According to court documents, the victim – identified only as Crystal – began living at a foster home run by Corrie Tienhaara and her husband when she was just 11 years old. But after two years living with Tienhaara, Crystal had a breakdown and was taken to the Child Study & Treatment Center in Lakewood, the only state-run psychiatric hospital for children in Washington.
Months of Sexual Abuse
During her nearly four-month stay at the hospital, Crystal alleges that counselor Tony Grant initiated a personal relationship with the teenage girl and eventually began sexually abusing her. Crystal claims that Grant sexually abused her every day for approximately three months.
Court documents also show that Crystal and another female patient had numerous photos and love letters that involved Grant, some with sexually-suggestive tones. Interestingly enough, the hospital claims to have “strict guidelines” that prohibit male employees from being alone with female patients.
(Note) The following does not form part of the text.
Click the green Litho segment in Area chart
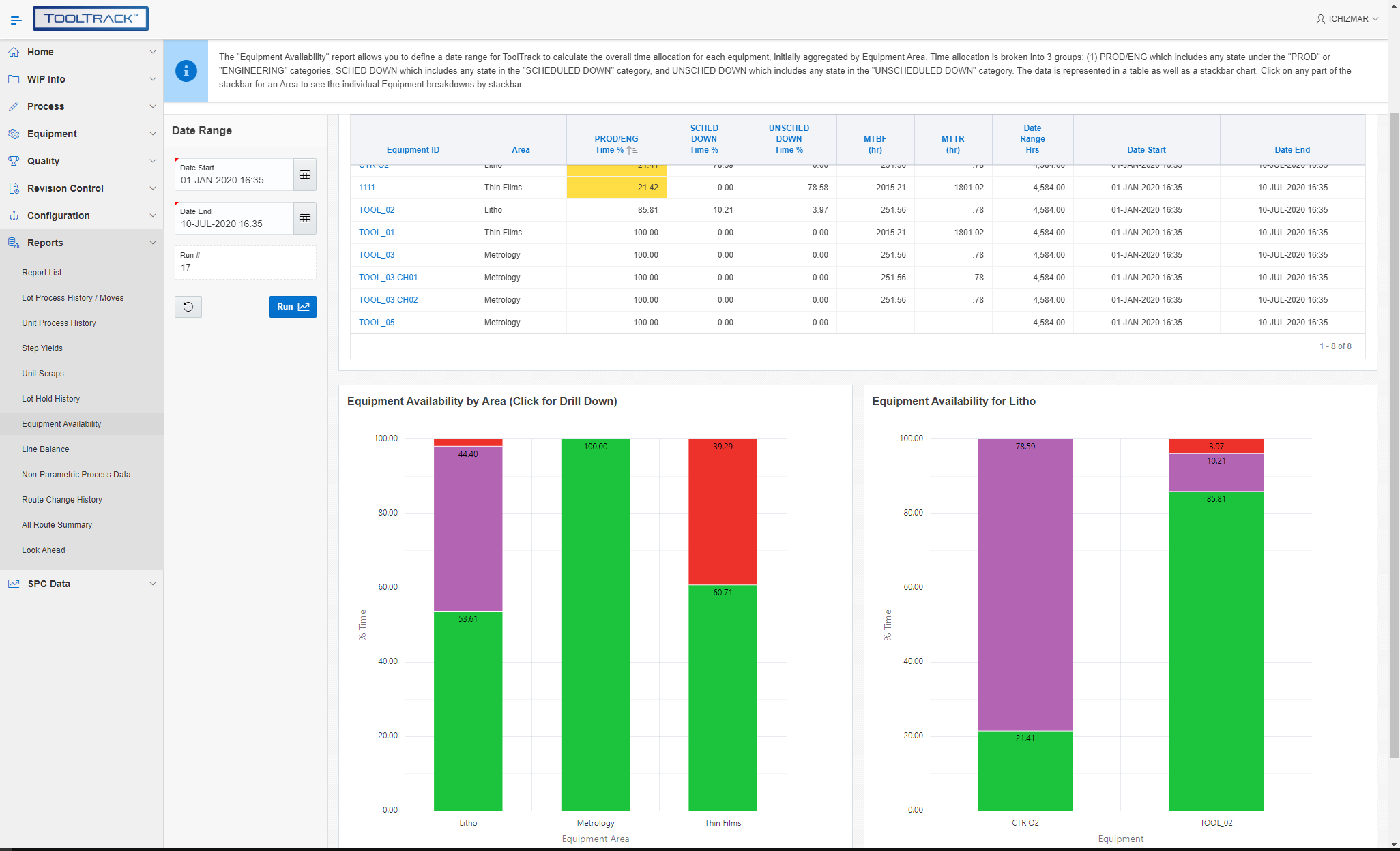 467,709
Despite this rule, the lawsuit contends that Grant regularly spent time alone with female patients in their rooms and even chaperoned them on trips to the movies.
“These are profoundly vulnerable children,” said the family’s attorney. “And in this case, Crystal was admitted with a history of abuse. It was clear from her records she was particularly susceptible to sexual predators.”
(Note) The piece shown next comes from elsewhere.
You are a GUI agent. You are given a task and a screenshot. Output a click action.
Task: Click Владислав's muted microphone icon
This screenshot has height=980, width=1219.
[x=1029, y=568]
Signs of a Sexual Predator
Tienhaara says she started hearing Crystal talk about her relationship with Grant and that it concerned her that it sounded like she was quite fond of the male counselor. Tienhaara did some more digging around and uncovered emails that Grant was spending a lot of time with Crystal, and that many times it was just the two of them alone.
“If you are a man who is supposed to work with mentally ill children and you see this type of obsession starting, you would stop it immediately,” said Tienhaara.
But Grant would continue to spend time alone with Crystal and other young female patients, and was allowed by hospital staff to chaperone outings with multiple patients at a time, where Crystal says the sex abuse continued.
DSHS acknowledged Grant’s history of sexually abusing Crystal in a termination letter it sent to him in 2004. Grant was fired, charged with sexual assault and entered a misdemeanor plea deal as a result of the charges. He is now a registered sex offender.
The $3 million settlement will be used to provide Crystal with further rehabilitation and treatment for the traumatic experience she endured while in the care of the state. Crystal’s attorney contends that DSHS’s efforts to fight the lawsuit cost the state $250,000 in taxpayer money.